1. Continuing pain, which is disproportionate to any inciting event
2. Must report at least one symptom in three of the four following categories:
2.1. Sensory	Reports of hyperesthesia and/or allodynia
2.2. Vasomotor	Reports of temperature asymmetry and/or skin color changes and/or skin color asymmetry
2.3. Sudomotor/edema	Reports of edema and/or sweating changes and/or sweating asymmetry
2.4. Motor/trophic	Reports of decreased range of motion and/or motor dysfunction (weakness, tremor, dystonia) and/or trophic changes (hair, nail, skin)
3. Must show at least one sign at time of evaluation in two or more of the following categories:
3.1. Sensory	Evidence of hyperalgesia (to pinprick) and/or allodynia (to light touch and/or temperature sensation and/or deep somatic pressure and/or joint movement)
3.2. Vasomotor	Evidence of temperature asymmetry (>1°C) and/or skin color changes and/or asymmetry
3.3. Sudomotor/edema	Evidence of edema and/or sweating changes and/or sweating asymmetry
3.4. Motor/trophic	Evidence of decreased range of motion and/or motor dysfunction (weakness, tremor, dystonia) and/or trophic changes (hair, nail, skin)
4. There is no other diagnosis that better explains the signs and symptoms

Reproduced from Harden et al.1 with permission.
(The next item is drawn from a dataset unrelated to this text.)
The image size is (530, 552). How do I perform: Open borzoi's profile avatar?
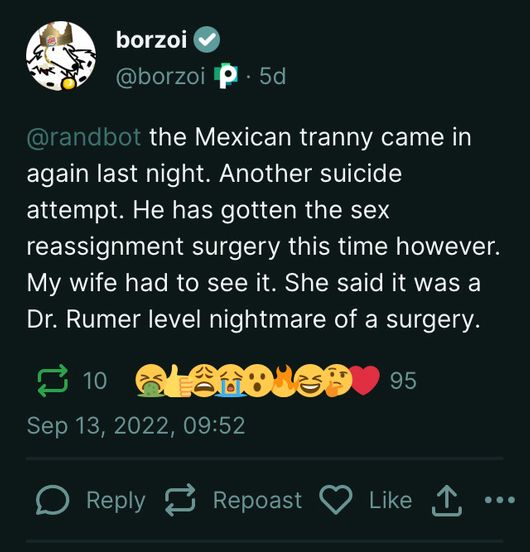coord(61,56)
In the present case, symptoms of CRPS developed in conjunction with a corresponding elevation of the contralateral thalamic flow when the HbA1c values were high (16.1% and 13.4%). The redistribution of thalamic perfusion, as a consequence of persistent CRPS, was assumed to be associated with increased neuronal activity in the thalamus. These results are consistent with those cited in a review of neuropathic pain disorder studies by Fischer and Waxman3, which showed that central neuropathic mechanisms can contribute to the pain experienced by diabetics. Interestingly, the review stated that thalamic dysfunction occurs in patients with diabetes mellitus, and that in experimental models of this disease, neurons in the ventral posterolateral thalamus can become hyperexcitable, firing at abnormally high frequencies and generating aberrant spontaneous activity. Therefore, thalamic neurons can act as central generators or amplifiers of pain in diabetics. Selvarajah et al.5 also reported that painful diabetic neuropathy is associated with increased thalamic vascularity, which could be related to increased neuronal activity. In the present case, remission of CRPS was achieved after the HbA1c level reduced. From the extant literature and our current observations, it might have implications that persistence of CRPS and redistribution of thalamic flow could result from poor serum glucose control, and possibly provide an important clue to the pathogenesis of CRPS.

In conclusion, we present a case of acute stroke and suggest that the poor blood sugar control might cause redistribution of thalamic regional blood flow, resulting in the persistence of CRPS.